As huge numbers of people were swept into jails and prisons, logically many of them had mental illness. The crackdown on drug crimes made them especially vulnerable to incarceration. Substance use is common among people with mental illness, in part because it can serve as a form of self-medication. Around three-quarters of incarcerated people with mental illness are known to also have a substance-use disorder.

At the same time, the advent of “broken windows” policing in the 1980s—the idea that in order to prevent bigger crimes, police need to crack down on low-level quality-of-life crimes—disproportionately affected people with mental illness: A person acting erratically could be charged with disorderly conduct, or a person without access to a bathroom could be charged with public urination.

Tough-on-crime rhetoric also helped enforce the persistent assumption that people with mental illness are dangerous and need to be kept off the streets to protect the rest of us. Judges have told me repeatedly that they fear offering bail or other alternatives to people with mental illness lest the person in question end up on the front page after committing some heinous crime. But people with mental illness are far likelier to be victims than perpetrators of violence—and since police are the default first responders, it’s no surprise that people with mental illness are more likely to end up getting arrested.

In order to truly fix our broken approach to mental illness, there needs to be a change in attitude: one that goes from seeing people as inherently dangerous to treating them as human beings in need of help.

Recent years have seen a spate of police killings of people with mental illness, but also a renewed focus on law enforcement’s role in responding to mental-health crises. Attention has been heightened in the wake of recent episodes of police violence, including the death of Daniel Prude in March 2020, when officers were called to help him while he was in a psychotic state.

Police departments around the country have adopted training programs to teach officers how to respond to people in psychiatric distress. The most common model, the Crisis Intervention Team program, is being used in more than 2,500 communities nationwide—though there’s little empirical evidence of its success, and it’s unclear whether a few hours of instruction can overcome entrenched use-of-force practices. And some jurisdictions have gone a step further, dispatching mental-health workers to respond to 911 calls. In St. Paul, Minnesota, for example, social workers accompany specially trained police officers on mental-health-related calls, assessing needs and directing people to resources like counseling or shelters. In Eugene, Oregon, unarmed outreach workers and medics respond to many mental-health emergencies instead of officers. And programs that offer alternatives to incarceration have been growing, too. In the more than 300 mental-health courts across the country, people who agree to certain conditions—usually treatment, including medication and regular check-ins with a judge—can avoid jail and prison time.

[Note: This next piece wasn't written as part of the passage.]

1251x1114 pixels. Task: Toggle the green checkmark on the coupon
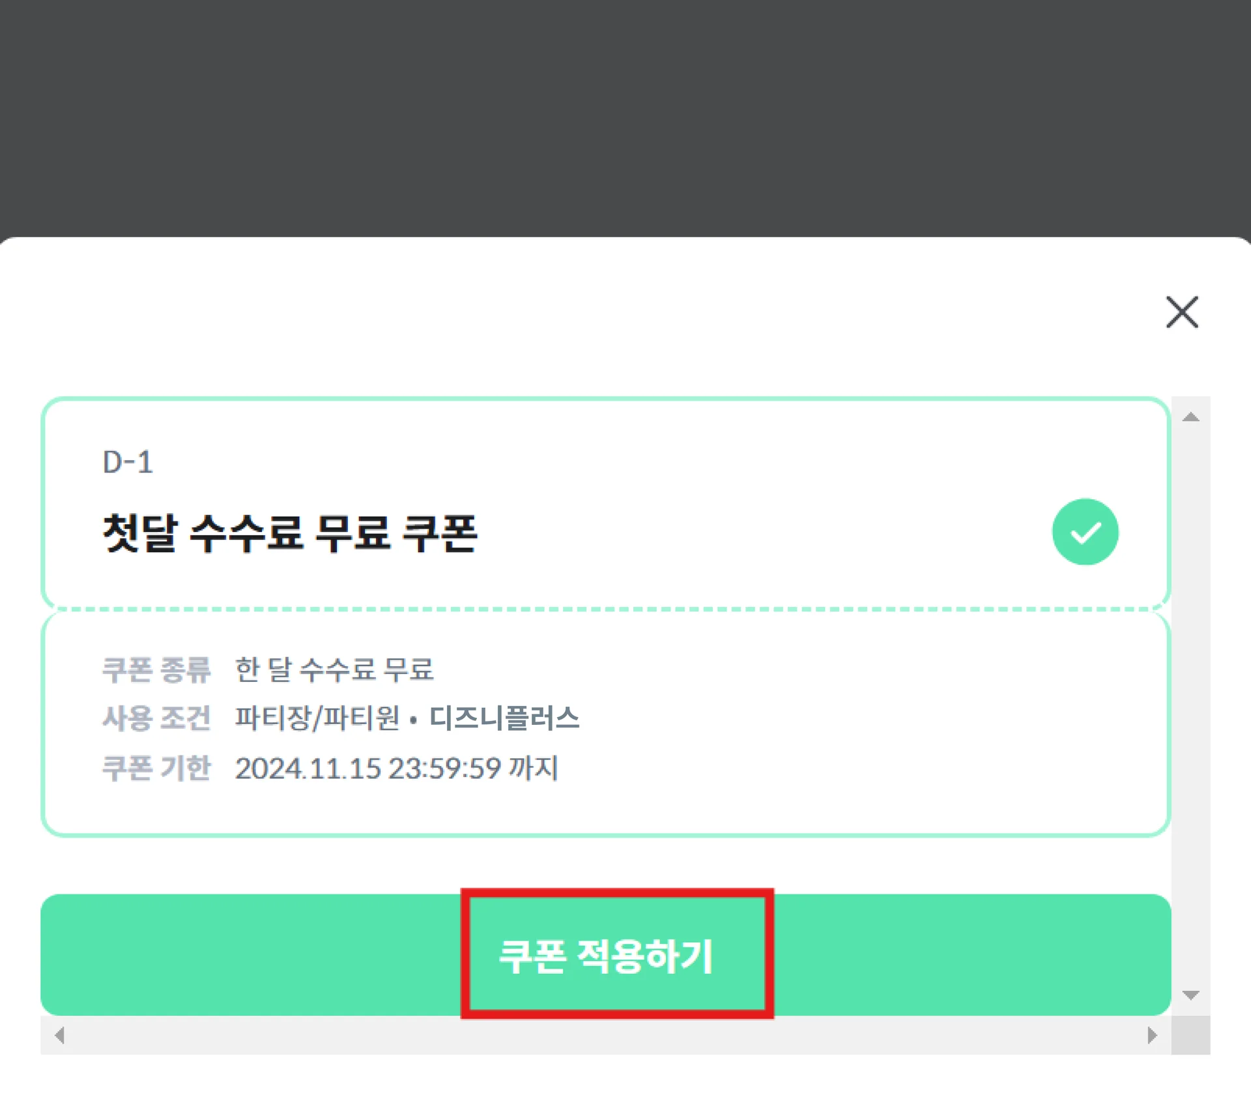tap(1085, 531)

But America has gone without a real system of mental-health care for so long that mental illness is often seen as a permanent feature of the criminal-justice system. In many prisons and jails, the urgent question is not how to reduce this surging population but how to build larger and better psychiatric units and treatment facilities inside the walls. Rikers Island, for example, now has specialized therapeutic units for people who might need hospitalization or who have just returned from a psychiatric hospital. While people with mental illness who do end up in the criminal-justice system have a constitutional right to adequate mental-health care, it would be far better to disentangle psychiatric care from the criminal-justice system in the first place.

It’s easy to think that if people with mental illness could be housed and treated in asylums or similar institutions, they wouldn’t be policed and incarcerated at such high rates. But it’s important to remember that those hospitals had deteriorated to conditions shockingly similar to today’s worst correctional facilities. Instead, we need to face head-on the enormous problems of mass incarceration and a system of mental-health care that effectively does not exist. No nostalgic looking back will change that.